» **Source data**
-.-.-

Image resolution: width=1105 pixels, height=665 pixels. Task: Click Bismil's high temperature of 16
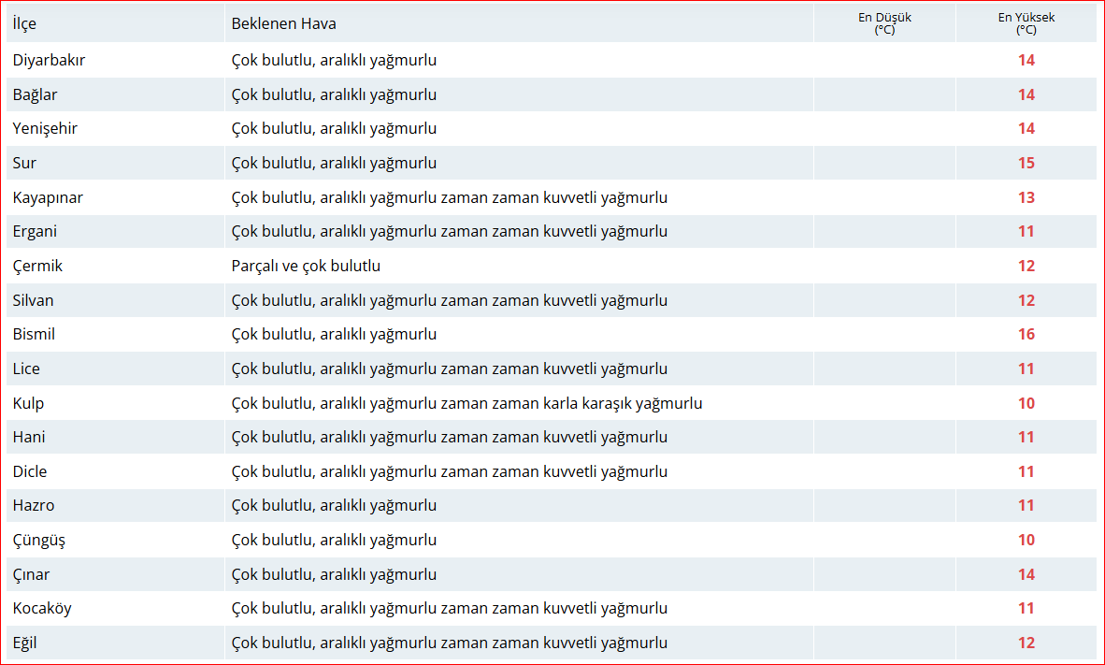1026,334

-.-.-

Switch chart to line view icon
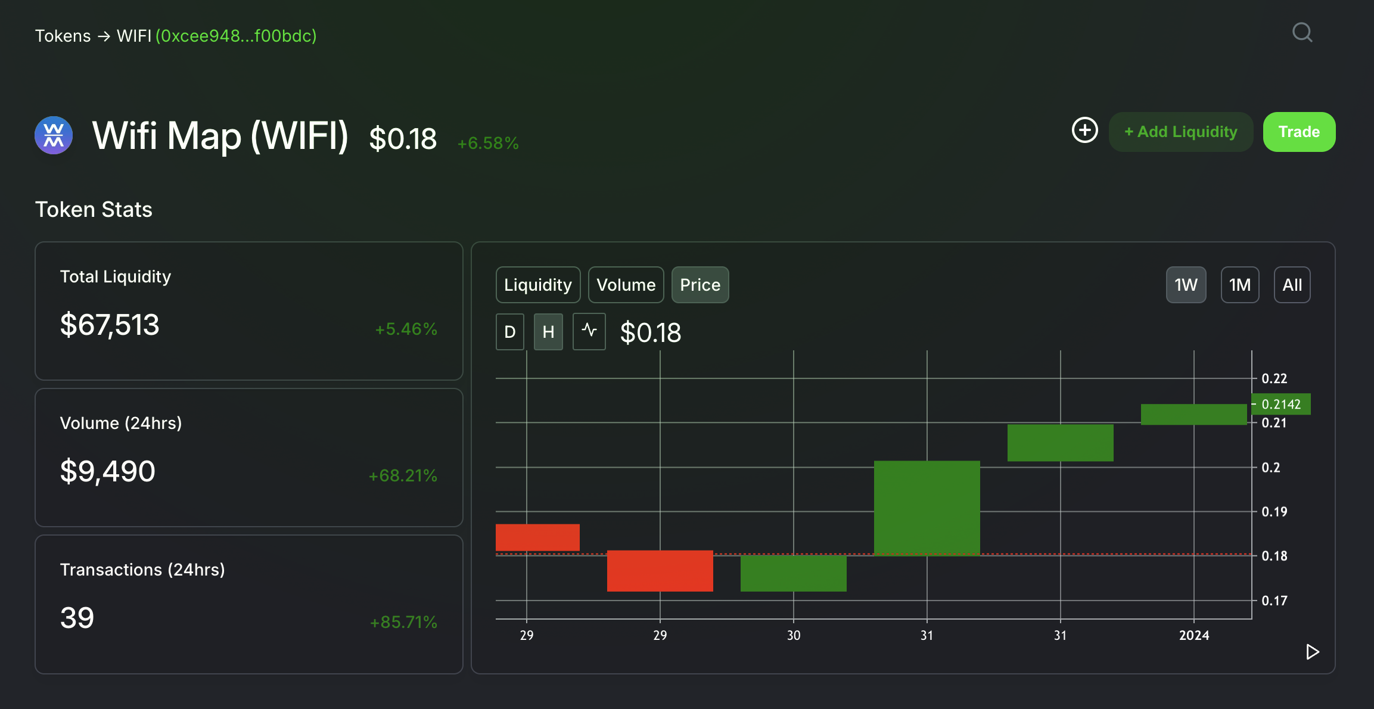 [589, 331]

-.-.-

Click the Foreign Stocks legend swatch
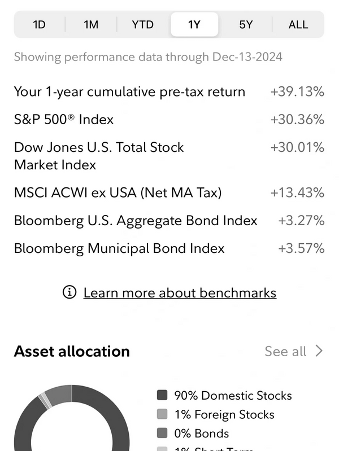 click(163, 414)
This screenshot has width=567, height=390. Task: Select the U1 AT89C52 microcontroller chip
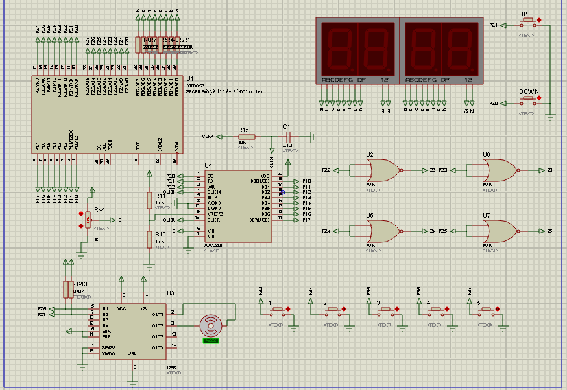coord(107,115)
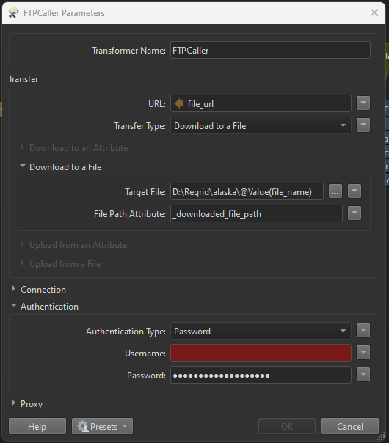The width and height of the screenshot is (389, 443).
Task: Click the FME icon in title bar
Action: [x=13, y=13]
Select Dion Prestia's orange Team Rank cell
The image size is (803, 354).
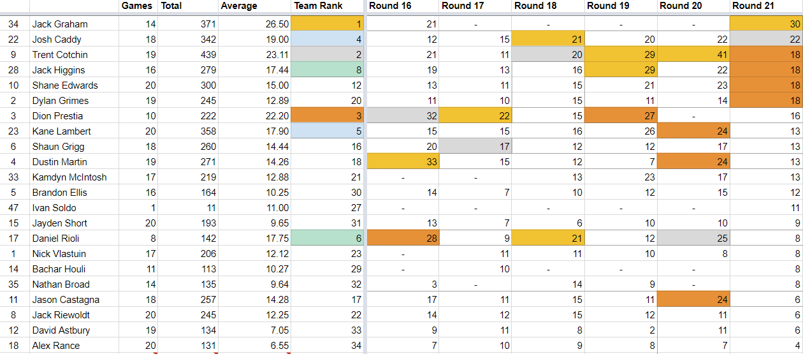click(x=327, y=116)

-.-.-

» **Stated exercise**
Reproduce the records verbatim from the line with "This screenshot has" to the line with "click(x=327, y=116)", including both of those lines, and leave the pictures out.

» **Written response**
This screenshot has width=567, height=390. Task: Select the U1 AT89C52 microcontroller chip
coord(107,115)
The width and height of the screenshot is (389, 443).
Task: Click the FME icon in title bar
Action: [x=13, y=13]
Select Dion Prestia's orange Team Rank cell
The image size is (803, 354).
click(x=327, y=116)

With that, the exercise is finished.